## Task
Swap "GPU Frequency" for "CPU Frequency" and write out only the lines starting at the one containing "You are a GUI" and ending at the one containing "Image resolution: width=400", leaving everything else in them unchanged.

## Data for this task
## Begin

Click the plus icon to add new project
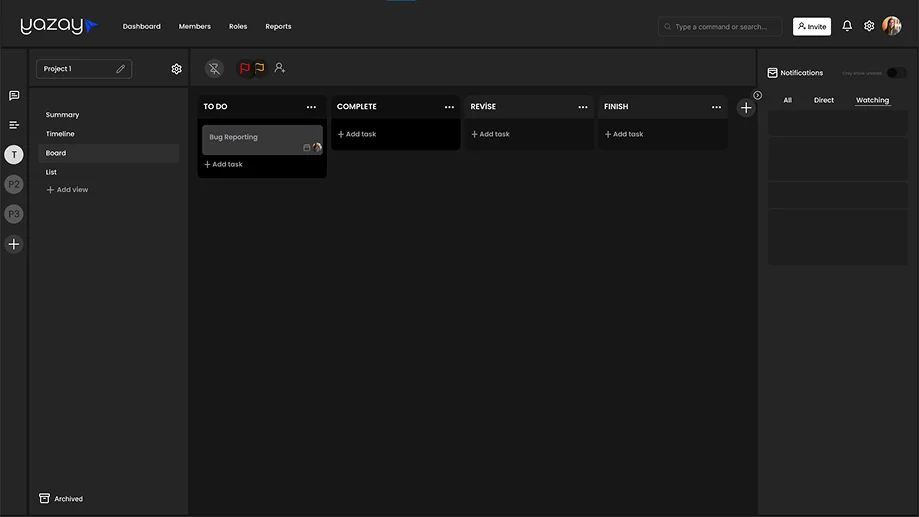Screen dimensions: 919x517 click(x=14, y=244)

## End
## Begin

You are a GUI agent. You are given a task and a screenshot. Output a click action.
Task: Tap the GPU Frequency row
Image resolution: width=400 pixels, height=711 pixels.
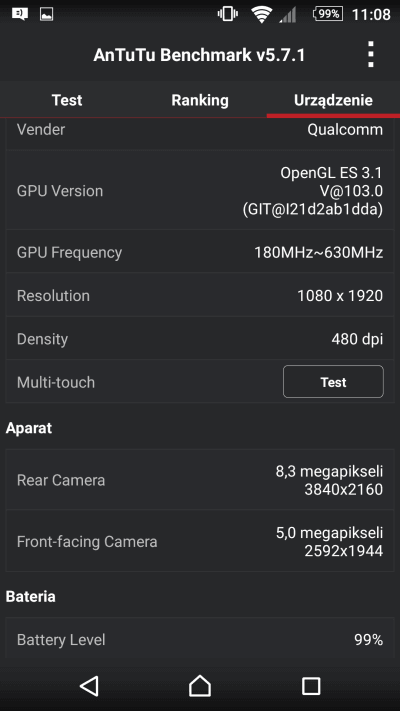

## End

## Written solution
You are a GUI agent. You are given a task and a screenshot. Output a click action.
Task: Tap the CPU Frequency row
Image resolution: width=400 pixels, height=711 pixels.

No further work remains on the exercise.